Even though high-end smartphones such as Apple’s iPhone 6 have a high-entry price, they’re always cheaper when purchased outright than with a two-year contract from carriers. But that doesn’t mean all potential buyers have the same perception on prices, or are willing to spend that much money at once on a new phone. South Korea is one market where smartphone competition is at an all-time high, with carriers and retailers engaged in a price war to attract more customers. And it looks like some of these retailers are willing to break the law to sell you an iPhone 6 or iPhone 6 Plus for a more affordable subsidized price, The Korea Times has learned.
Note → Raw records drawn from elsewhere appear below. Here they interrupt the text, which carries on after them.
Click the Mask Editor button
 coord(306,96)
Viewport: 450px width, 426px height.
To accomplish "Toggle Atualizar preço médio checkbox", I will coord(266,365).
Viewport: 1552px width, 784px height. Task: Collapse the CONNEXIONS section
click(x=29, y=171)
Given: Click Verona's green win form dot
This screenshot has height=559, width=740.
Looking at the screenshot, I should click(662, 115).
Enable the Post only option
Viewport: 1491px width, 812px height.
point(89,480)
The iPhone 6 models have hit stores on Friday, smashing the Galaxy Note 4 launch record in the process. But local carriers are forbidden by law to offer subsidies of more than 345,000 won (or $325) to buyers purchasing handsets with a contract. In fact, all three carriers in Korea, including SK Telecom, KT and LG U+ were banned from selling devices earlier this year, as a punishment for their previous subsidy practices, right as Samsung was getting ready to launch the Galaxy S5.
Full price for the iPhone 6 starts at 789,000 won ($730) in the region (for the 16GB iPhone 6 model), with subsidies ranging from 120,000 won to 190,000 won ($140 to $175), depending on the monthly plan chosen by customers. That means the cheapest legal price for an iPhone 6 is 599,000 won ($555).
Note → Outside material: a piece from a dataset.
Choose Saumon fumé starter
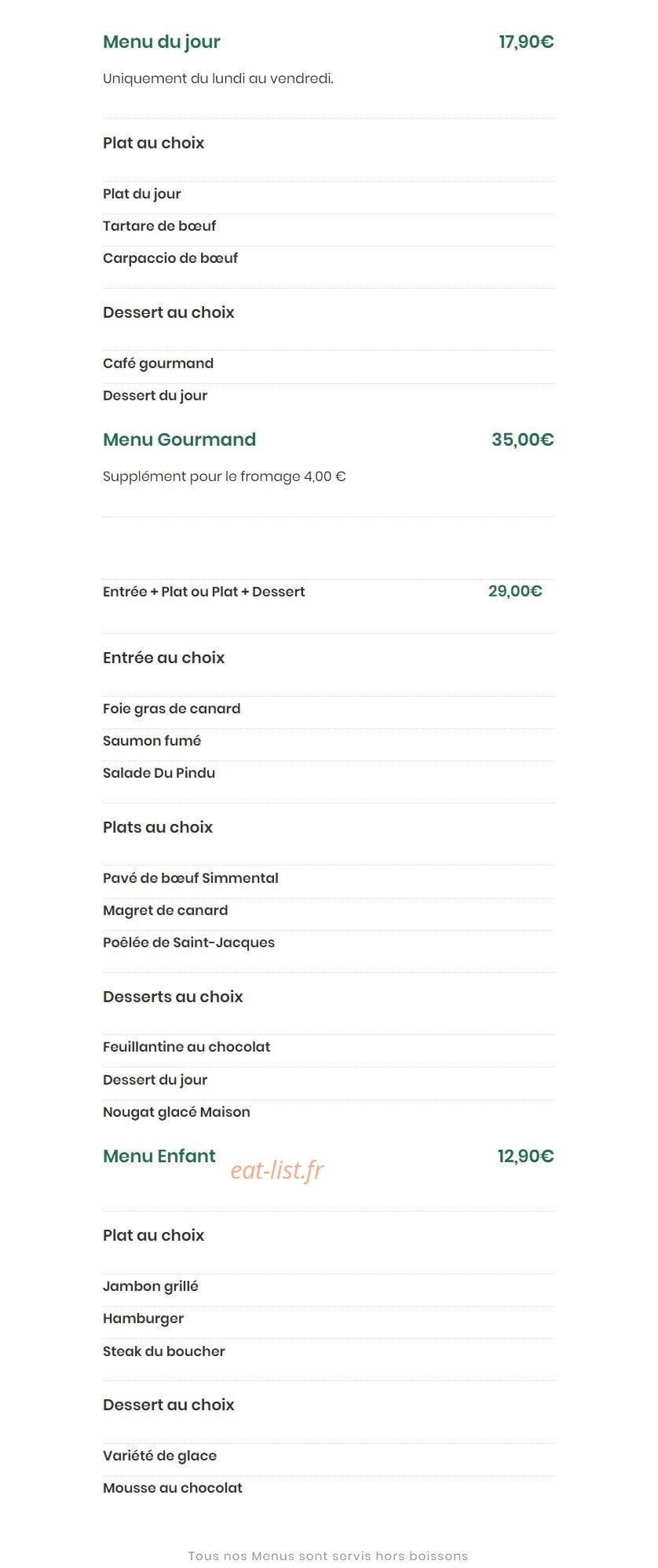Viewport: 658px width, 1568px height. point(152,741)
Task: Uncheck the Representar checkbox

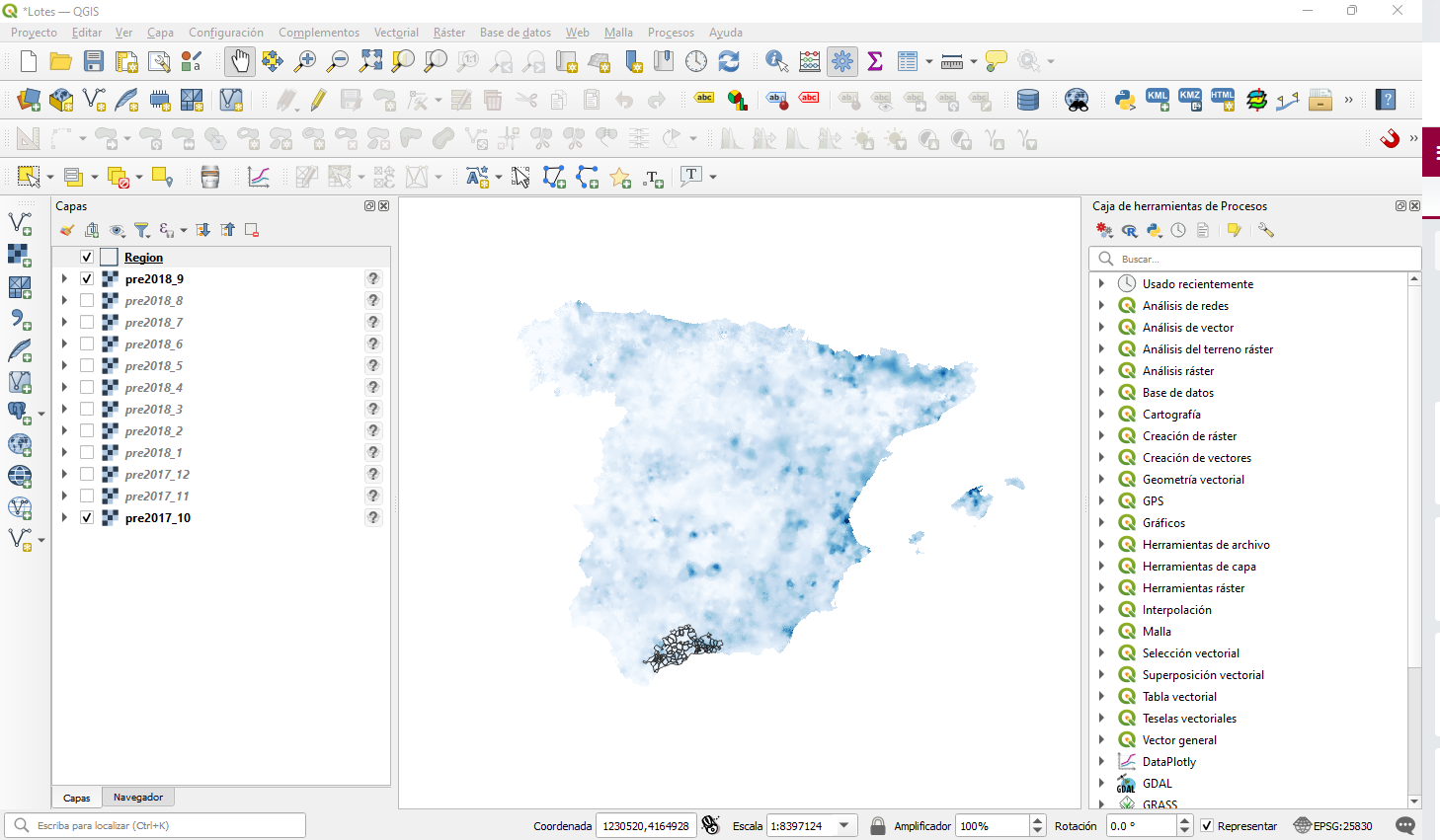Action: [x=1207, y=825]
Despite the government’s efforts to enforce this particular law, it looks like many retailers were willing to break it in order to attract more customers. Some buyers managed to purchase an iPhone 6 for as low as 100,000 won to 200,000 won ($92 to $185), way below that 599,000 won minimum.
Two out of the three carriers denied any involvement, saying they can’t control what other retailers do. Apparently, retailers used “elaborate methods,” as CNET puts it, to make their offers known to customers looking for cheaper iPhone 6 units, including sending coded SMS messages and placing advertisements on forums at dawn, only to delete them moments after in order to avoid detection.
Many of the iPhone 6 buyers who purchased a device for a legal price have complained about the incident, and the government is ready to fine retailers that break the law and even pursue criminal prosecution for top execs.